The urbanization trend is seen in the gut microbiota profile of Thai children. The contrast between urban and rural population is remarkable in the distribution of microbiota type in Thailand. Chidren living in Bangkok tended to harbor the BB-type while children living in Khon Kaen children harbor the P-type. The fact that children in Bangkok eat vegetables and fruits much less frequently compared with Khon Kaen children (Table S1) suggests a shift of dietary habits to the modern style in the cosmopolitan city, which may link to the breakdown of the P-type bacterial community. This understanding is supported by our previous study on Thai vegetarians who lived in an urban area but harbored the typical P-type microbiota42.
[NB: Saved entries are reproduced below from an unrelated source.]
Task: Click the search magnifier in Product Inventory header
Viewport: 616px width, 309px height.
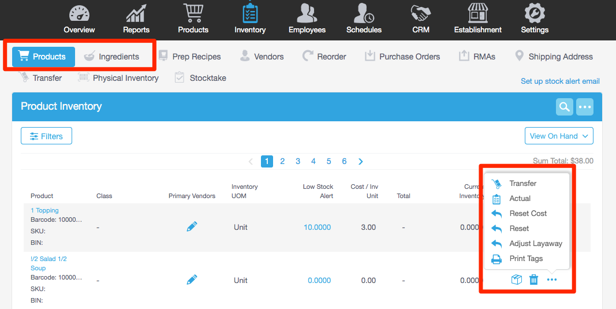Action: (x=565, y=107)
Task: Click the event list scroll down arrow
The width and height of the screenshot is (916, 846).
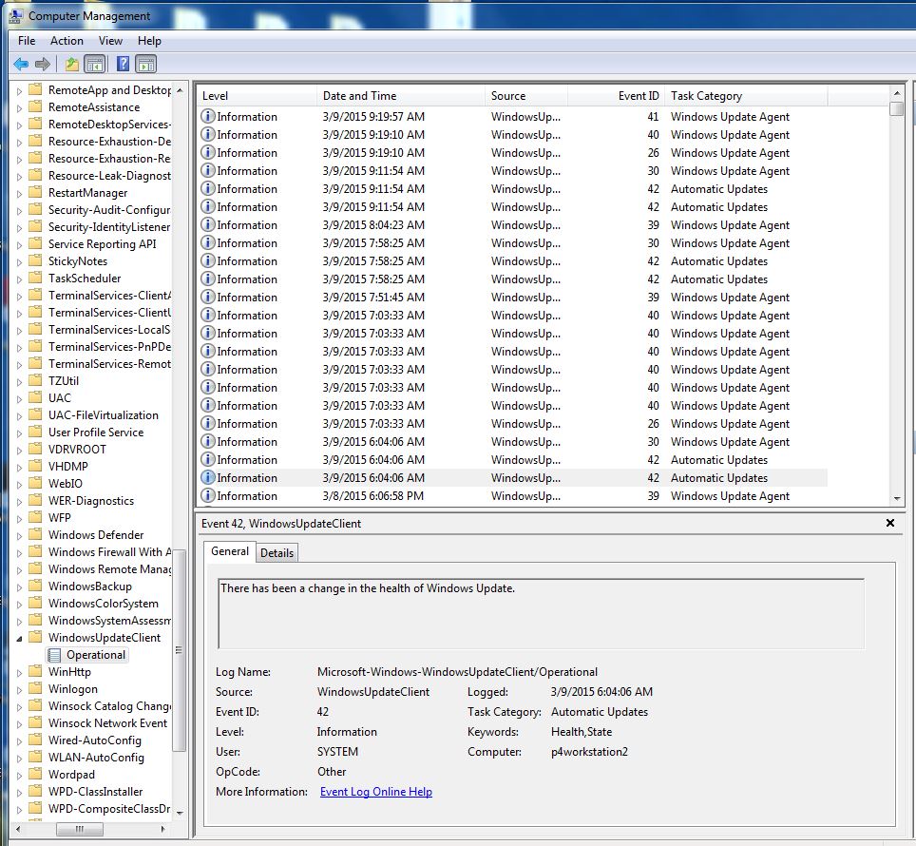Action: click(896, 499)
In addition to the enterotype-like global variation, local variation was detected in the fecal microbiomes of Asian children. Random forest analysis presented here highlights the trend in the distribution of Asian microbiota, which diverged from China to Japan and Indonesia and the gaps between them were filled by samples from Taiwan and Thailand. Interestingly, this trend mirrors the geographical locations linked to the migration of humans as well as agricultural products. In particular, the bacterial composition of children in China and Japan differs remarkably even though they belong to BB-type. The children in Japan harbor a unique microbiota characterized by the high and low abundance of Bifidobacterium and Enterobacteriaceae, respectively and low collective and individual diversity. They are particularly less colonized by potentially pathogenic species, such as Escherichia coli, Clostridium perfringens and Lactococcus garvieae (See Supplementary Note 2). This may be explained by the highly hygienic, modern lifestyle of Japanese citizens in addition to their unique dietary habits. The abundance of Enterobacteriaceae is lower in the feces of children in Burkina Faso in rural Africa that correlates with higher concentrations of short chain fatty acid in feces compared to European children16. Further, the alpha-diversity of fecal bacterial community in the African children is higher compared with those of European children, suggesting that exposure to environmental microbes may increase the abundance of potentially beneficial bacterial genomes and a high-fiber diet promotes short chain fatty acid-producing bacteria to prevent establishment of potentially pathogenic intestinal bacteria. This scenario differs from that of the modern social and dietary lifestyles of Japanese children who harbor a microbiota of low diversity. Further studies are therefore warranted to address the question of how a diminished abundance of Enterobacteriaceae microbiota is established in Japanese children and how this subsequently affects their health.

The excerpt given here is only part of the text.